As he also owned lands in at least one other parish, Pevensey, Thomas Day must have been Chiddingly’s richest inhabitant; but one who, perhaps, ran him close was Thomas Guy of Place House. The 1821 Census describes him merely as a “farmer” but he owned the 248 acres he farmed and it seems that he also owned another somewhat smaller farm called Hylands half a mile westwards down the lane. At Place House, Thomas Guy’s household consisted of his wife, Mary, aged 43 – he himself was 55 – five children aged 2,4,6,8 and 10 and four servants: Richard Jenner (20), William Reed (18), Phillis Guy(11) and Frances Deacon (17), who was a younger sister to the Elizabeth over whom Richard Lower had quarreled with the Vestry in 1812. The farmhands needed to work nearly 250 acres were not included in the household. He also had a lodger who, from her age – 79 – and from her name - Mary Guy - seems to have been his mother. Down the lane at Hylands, the farmer listed as the head of household was Thomas Guy Junior, aged 18. It is too much of a coincidence not to conclude that he was Thomas Senior’s son, especially as the female Guy in his household was his sister, 19-year-old Mary (named after her mother and grandmother?). The Hylands establishment supported three servants: Jonathan Richardson, aged 30, Richard Roser, aged 26, and Sophia Brooks, aged 19, who six years earlier had been “put out” to Richard Lower as a pauper child. By 1851, the Census was describing Thomas Guy Senior, not as a “farmer” but as a “landed proprietor”. He had, it seems, achieved gentlemanly status.

Besides the Thomases – Day and Guy – two other Chiddingly farmers owned large tracts of land and farmed it themselves: Richard Hicks of Hilder’s House, with 303 acres; and James Lade of Stream Farm, with 301 acres, although ownership and occupation of the latter passed shortly after 1821 to Robert Reeves. There were also two yeomen who owned smaller tracts of land – some 40 to 60 acres freehold. These apart, most others described in the Census as farmer rented the land they farmed, but this did not mean that necessarily they were not comfortably off or even rich. Indeed, the person who farmed more land in the parish than anyone else was, somewhat surprisingly, a woman- a 64-year-old widow named Elizabeth Funnell. Even if, in practice, Park House Farm was managed by her 24-year-old son Walter, she is the one who is described in the Census as “farmer”. Beside Walter, she had two children still living at home – Mary (27) and Trayton (23) – and a grandchild, Mary Ann (12) and supported four servants: Dinah Coleman (19), Jesse Robards (16), Eliza Reed (11) and William Parks (11).
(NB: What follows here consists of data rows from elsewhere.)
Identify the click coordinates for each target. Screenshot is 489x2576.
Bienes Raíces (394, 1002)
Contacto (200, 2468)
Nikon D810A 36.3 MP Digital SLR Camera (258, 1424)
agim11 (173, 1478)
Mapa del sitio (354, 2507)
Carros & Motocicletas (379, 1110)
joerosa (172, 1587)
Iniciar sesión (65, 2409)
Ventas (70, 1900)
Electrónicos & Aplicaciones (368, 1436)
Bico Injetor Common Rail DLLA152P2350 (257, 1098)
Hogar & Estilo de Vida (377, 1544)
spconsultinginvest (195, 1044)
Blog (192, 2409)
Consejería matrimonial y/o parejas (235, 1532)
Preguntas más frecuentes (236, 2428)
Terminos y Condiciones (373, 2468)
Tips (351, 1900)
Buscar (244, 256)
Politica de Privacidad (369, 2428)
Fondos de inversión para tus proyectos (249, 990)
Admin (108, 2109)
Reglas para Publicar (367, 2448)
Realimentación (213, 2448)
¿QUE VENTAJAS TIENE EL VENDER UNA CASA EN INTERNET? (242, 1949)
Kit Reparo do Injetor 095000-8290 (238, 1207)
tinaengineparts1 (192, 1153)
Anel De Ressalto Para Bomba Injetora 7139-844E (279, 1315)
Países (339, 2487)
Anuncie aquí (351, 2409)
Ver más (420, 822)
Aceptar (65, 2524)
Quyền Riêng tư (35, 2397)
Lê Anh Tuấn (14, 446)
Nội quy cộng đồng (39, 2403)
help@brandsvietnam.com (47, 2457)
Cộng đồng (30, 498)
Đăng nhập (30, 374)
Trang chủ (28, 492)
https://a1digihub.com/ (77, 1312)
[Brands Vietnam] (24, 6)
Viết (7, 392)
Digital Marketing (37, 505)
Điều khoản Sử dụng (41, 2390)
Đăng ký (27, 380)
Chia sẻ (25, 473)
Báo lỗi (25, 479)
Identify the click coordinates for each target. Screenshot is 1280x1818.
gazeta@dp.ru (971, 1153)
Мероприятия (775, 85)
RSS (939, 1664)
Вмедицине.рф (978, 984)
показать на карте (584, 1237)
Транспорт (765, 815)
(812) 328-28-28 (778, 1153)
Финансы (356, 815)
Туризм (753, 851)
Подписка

Clearly again, these servants were not the hands who actually worked the farm’s over 400 acres.

Elizabeth Funnell, however, did not own Park House Farm. She rented it from the Earl of Plymouth who owned 470 acres of Chiddingly land of which he retained for his own use only a small area of woodland. He had probably acquired the land in the first instance through marrying Mary Sackville, a member of one of the richest and most powerful families in Sussex and sister to its then head, the 5th Duke of Dorset.